Johnson’s campaign amounts to two or three simple ideas—very simple—and none of them true.
The first is that businessmen, not politicians, know how to create jobs. No. Businessmen, God love them, know how to create profits. One of the primary ways businessmen maximize profit is by hiring as few people as they can and paying them as little as possible.
Isthmus columnist Bill Lueders once wrote: “Profit, honestly defined, is the difference between what workers earn and what they get paid.”
That is what’s behind the current wave of employer-extorted contracts allowing the hiring of “casual workers” at drastically reduced pay and no benefits.
During this campaign, we’ve learned how Johnson maximized his own profits by employing prison labor and paying some of his employees so little they receive BadgerCare, taxpayer-funded health insurance for the working poor and unemployed.
The other pillars of Johnson’s campaign are “the economic stimulus failed” and “health care reform is a budget-buster.”
Both statements are false. The stimulus bill prevented a second Great Depression and stopped 3.5 million more people from losing their jobs. The nonpartisan Congressional Budget Office estimated the health care law would save $138 billion the first 10 years and $1.2 trillion the second.

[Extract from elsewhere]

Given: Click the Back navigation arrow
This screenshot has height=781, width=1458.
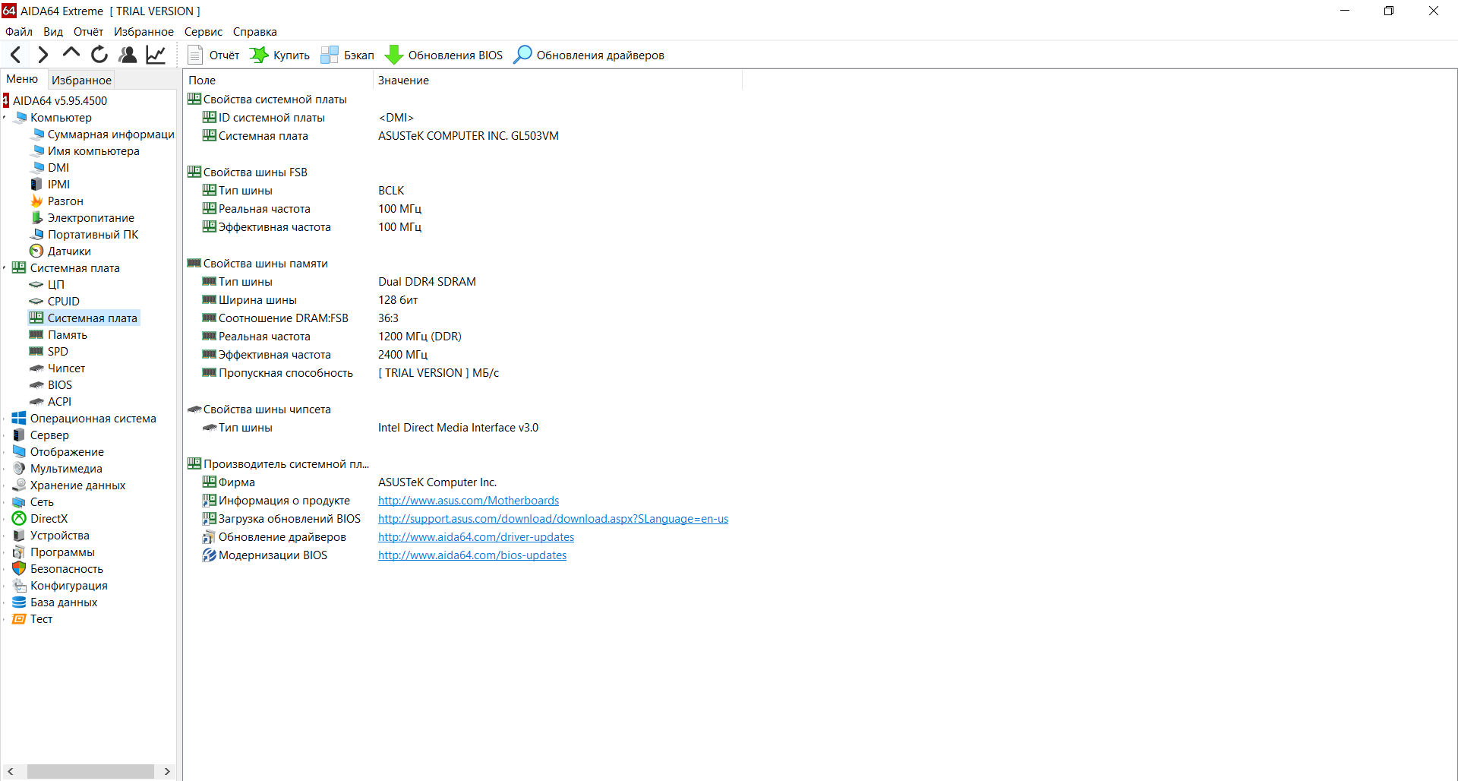Looking at the screenshot, I should tap(16, 55).
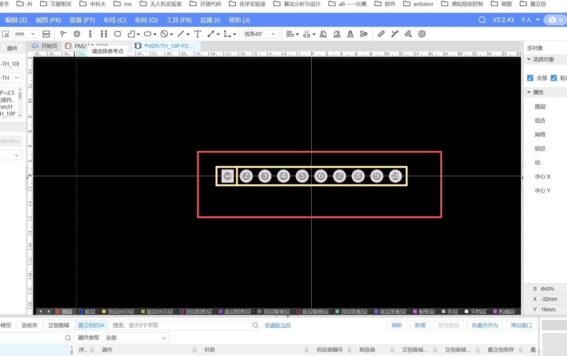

If Johnson succeeded in repealing health care reform, as he wants, he would exorbitantly increase the federal deficit he rails against.
Swooning for the Rich
The cruelest irony would be for Sen. Russ Feingold, a progressive populist in the mold of Wisconsin icon Robert La Follette, to be defeated by a millionaire businessman in the mold of Fighting Bob’s rapacious, robber-baron enemies.